Adanato/llama3_8b_instruct_ppl_baseline-llama3_8b_instruct_ppl_bin_5

TEXT GENERATIONConcurrency Cost:1Model Size:8BQuant:FP8Ctx Length:8kPublished:Feb 15, 2026License:otherArchitecture:Transformer Cold

Adanato/llama3_8b_instruct_ppl_baseline-llama3_8b_instruct_ppl_bin_5 is an 8 billion parameter instruction-tuned language model, fine-tuned from Meta-Llama-3-8B-Instruct. This model is specifically adapted using the llama3_8b_instruct_ppl_bin_5 dataset, offering a base for further specialized applications.
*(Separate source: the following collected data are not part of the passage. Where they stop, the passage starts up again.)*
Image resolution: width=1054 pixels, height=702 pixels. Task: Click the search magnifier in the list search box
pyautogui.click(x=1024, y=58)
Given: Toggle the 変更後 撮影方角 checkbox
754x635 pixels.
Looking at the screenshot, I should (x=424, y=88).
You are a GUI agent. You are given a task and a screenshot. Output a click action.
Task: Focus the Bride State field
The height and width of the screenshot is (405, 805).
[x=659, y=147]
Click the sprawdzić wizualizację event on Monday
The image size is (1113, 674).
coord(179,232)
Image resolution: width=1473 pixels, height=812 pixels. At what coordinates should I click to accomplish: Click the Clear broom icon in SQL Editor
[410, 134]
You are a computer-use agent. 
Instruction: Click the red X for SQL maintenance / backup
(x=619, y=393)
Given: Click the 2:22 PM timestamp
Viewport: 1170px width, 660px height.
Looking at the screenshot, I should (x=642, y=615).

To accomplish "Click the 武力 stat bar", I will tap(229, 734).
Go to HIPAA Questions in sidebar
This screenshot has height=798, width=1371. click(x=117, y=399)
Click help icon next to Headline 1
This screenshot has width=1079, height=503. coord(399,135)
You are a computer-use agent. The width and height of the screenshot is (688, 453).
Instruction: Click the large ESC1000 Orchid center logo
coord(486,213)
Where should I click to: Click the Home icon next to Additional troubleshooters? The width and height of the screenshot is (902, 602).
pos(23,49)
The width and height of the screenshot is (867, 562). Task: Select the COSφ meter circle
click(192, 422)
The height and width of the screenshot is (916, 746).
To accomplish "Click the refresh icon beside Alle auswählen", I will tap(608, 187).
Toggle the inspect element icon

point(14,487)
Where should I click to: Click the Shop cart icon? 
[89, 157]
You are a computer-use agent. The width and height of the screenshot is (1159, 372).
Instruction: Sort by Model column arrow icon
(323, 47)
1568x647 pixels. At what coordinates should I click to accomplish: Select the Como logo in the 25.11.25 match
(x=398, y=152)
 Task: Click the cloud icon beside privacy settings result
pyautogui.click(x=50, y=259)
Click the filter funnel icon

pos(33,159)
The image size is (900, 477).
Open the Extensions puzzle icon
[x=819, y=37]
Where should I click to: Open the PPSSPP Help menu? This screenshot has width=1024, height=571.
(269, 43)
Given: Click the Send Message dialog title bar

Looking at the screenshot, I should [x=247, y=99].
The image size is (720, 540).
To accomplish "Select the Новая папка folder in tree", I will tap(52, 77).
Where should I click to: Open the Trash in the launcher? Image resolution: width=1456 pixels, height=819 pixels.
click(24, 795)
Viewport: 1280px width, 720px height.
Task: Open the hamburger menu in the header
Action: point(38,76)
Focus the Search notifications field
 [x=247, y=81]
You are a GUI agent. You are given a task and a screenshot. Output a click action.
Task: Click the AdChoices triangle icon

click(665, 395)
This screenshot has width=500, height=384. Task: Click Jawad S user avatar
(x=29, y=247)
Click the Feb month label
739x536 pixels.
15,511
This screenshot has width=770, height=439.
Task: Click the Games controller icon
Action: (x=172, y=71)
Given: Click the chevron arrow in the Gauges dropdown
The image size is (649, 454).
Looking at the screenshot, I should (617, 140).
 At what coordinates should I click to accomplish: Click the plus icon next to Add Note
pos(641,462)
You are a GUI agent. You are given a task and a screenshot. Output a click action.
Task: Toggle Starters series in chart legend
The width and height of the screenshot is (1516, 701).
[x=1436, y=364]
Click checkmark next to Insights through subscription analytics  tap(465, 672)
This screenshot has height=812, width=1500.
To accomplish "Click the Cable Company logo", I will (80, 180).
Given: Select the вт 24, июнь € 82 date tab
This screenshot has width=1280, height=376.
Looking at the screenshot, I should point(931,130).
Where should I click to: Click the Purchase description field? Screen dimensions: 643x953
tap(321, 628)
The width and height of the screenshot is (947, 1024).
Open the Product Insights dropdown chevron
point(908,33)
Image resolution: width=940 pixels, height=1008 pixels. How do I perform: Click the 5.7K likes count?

It maintains the 8192 token context length of its base model, making it suitable for tasks requiring moderate context understanding.

Loading preview...

Overview

This model, named Meta-Llama-3-8B-Instruct_e1_llama3_8b_instruct_ppl_bin_5, is a fine-tuned variant of the Meta-Llama-3-8B-Instruct base model. It has 8 billion parameters and a context length of 8192 tokens. The fine-tuning process utilized the llama3_8b_instruct_ppl_bin_5 dataset, suggesting a specialization for tasks related to perplexity baseline optimization or specific data distributions.

Training Details

The model was trained with the following key hyperparameters:

  • Learning Rate: 1e-05
  • Batch Sizes: train_batch_size of 4, eval_batch_size of 8
  • Gradient Accumulation: 8 steps, leading to a total_train_batch_size of 128
  • Optimizer: ADAMW_TORCH_FUSED with betas=(0.9, 0.999) and epsilon=1e-08
  • Scheduler: Cosine learning rate scheduler with a warmup ratio of 0.1
  • Epochs: 1.0 epoch
  • Environment: Multi-GPU setup with 4 devices

Intended Use

While specific intended uses and limitations are not detailed in the provided information, its origin as an instruction-tuned Llama 3 model suggests suitability for general instruction-following tasks. The fine-tuning on a specific dataset implies potential performance enhancements for tasks aligned with that dataset's characteristics.